Su questi due fatti, la Corte del merito si è espressa, nel senso di ritenere non provato dalla Curatela che la Cordusio “avesse volontariamente comperato le azioni pur essendo a conoscenza dell’esistenza di un residuo debito d’apporto” ed ha altresì escluso “che dall’esame dei bilanci e della documentazione sociale potesse desumersi la sussistenza in capo al socio S. di un residuo debito da conferimento”, considerando specificamente l’ultimo bilancio precedente all’acquisto e la nota integrativa.
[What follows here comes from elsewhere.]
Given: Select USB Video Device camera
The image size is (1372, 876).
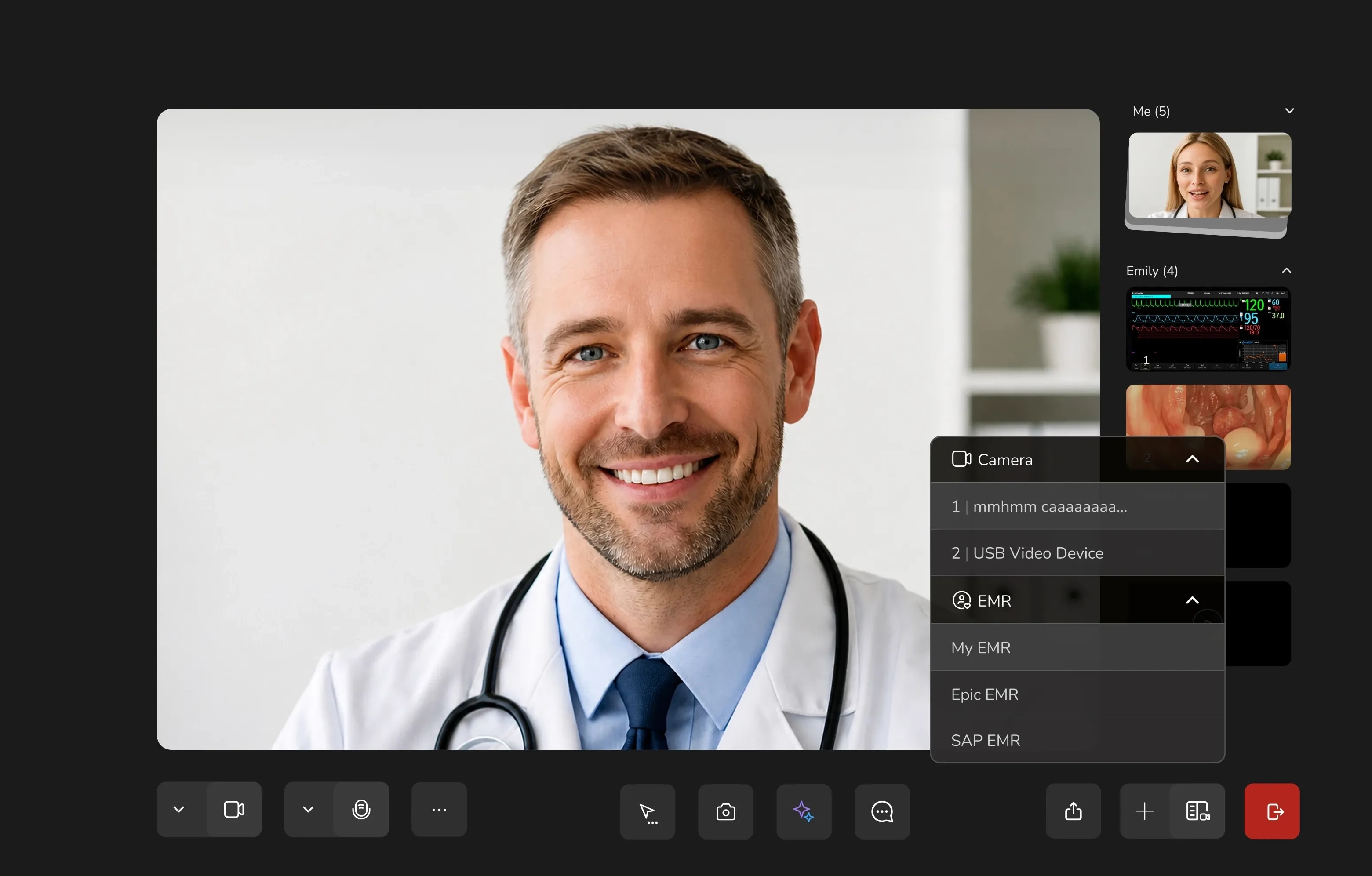Looking at the screenshot, I should point(1077,553).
Ne consegue che i fatti decisivi sono stati considerati e, a fronte di ciò, appare palese come, con la denuncia dei documenti in tesi non valutati, il Fallimento in realtà critichi la valutazione delle prove, come operata dalla sentenza impugnata. Inoltre, già sul piano delle allegazioni, il Fallimento ricorrente sostiene che le prove raccolte e non attentamente scrutinate dimostrerebbero “l’esistenza dei crediti della Gener Invest nei confronti dei soci per mancati versamenti”, ossia una circostanza non specificamente riferibile all’alienante S..
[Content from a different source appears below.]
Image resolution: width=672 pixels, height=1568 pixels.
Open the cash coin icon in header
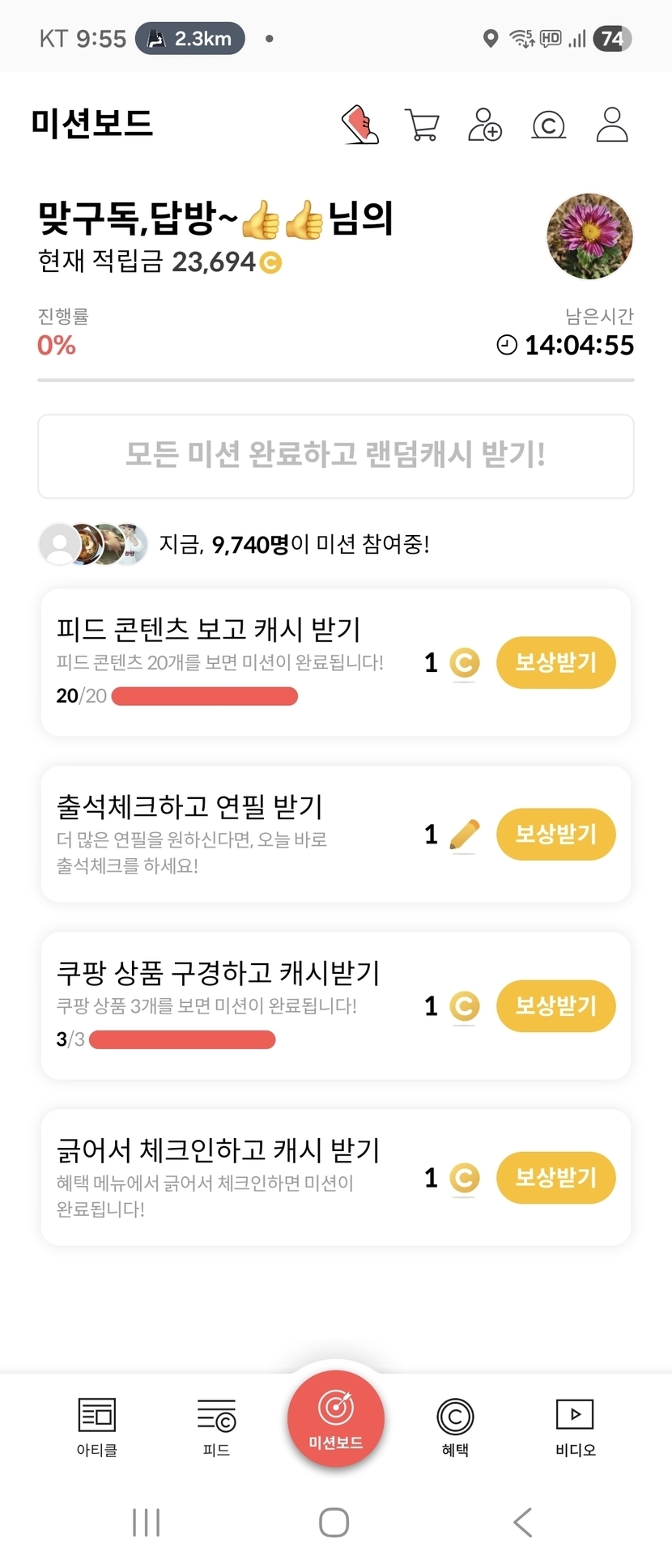tap(548, 125)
Anche sotto questo profilo, è palese l’inammissibilità del motivo, che, già per come fatto valere, non è idoneo a censurare la statuizione della Corte ambrosiana sulla questione, logicamente preliminare, della mancata prova del residuo debito da conferimento in capo al S..

4. L’inammissibilità del secondo motivo di ricorso rende ultronea, per le ragioni indicate supra sub 3 qualunque considerazione in ordine al primo motivo di ricorso, da considerarsi assorbito.
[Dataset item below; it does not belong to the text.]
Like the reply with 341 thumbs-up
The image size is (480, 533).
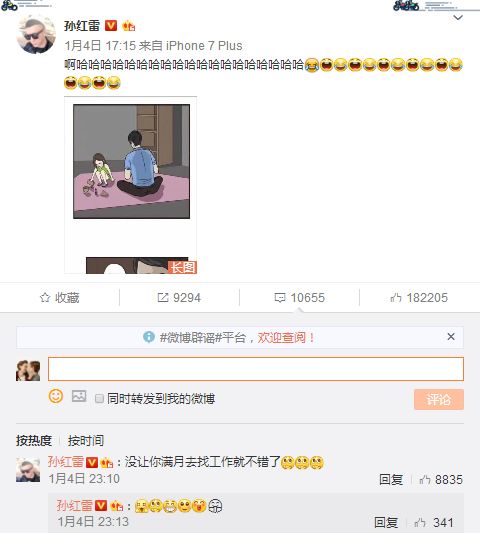coord(420,522)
5. In conclusione, il ricorso principale va dichiarato inammissibile.

Le spese seguono la soccombenza e si liquidano come da dispositivo.

Deve aggiungersi che il ricorrente in cassazione, quando, come nella specie, sia ammesso al patrocinio a spese dello Stato, non è tenuto, in caso di rigetto dell’impugnazione, al versamento dell’ulteriore importo a titolo di contributo unificato previsto dal D.P.R. 30 maggio 2002, n. 115, art. 13, comma 1 quater (Cass. 2 settembre 2014, n. 18523).

PQM

Dichiara inammissibile il ricorso e condanna il Fallimento ricorrente al pagamento delle spese del giudizio di legittimità, liquidate in Euro 13.200,00, di cui Euro 200,00 per esborsi, oltre spese forfetarie e accessori di legge.

Così deciso in Roma, il 1 marzo 2016.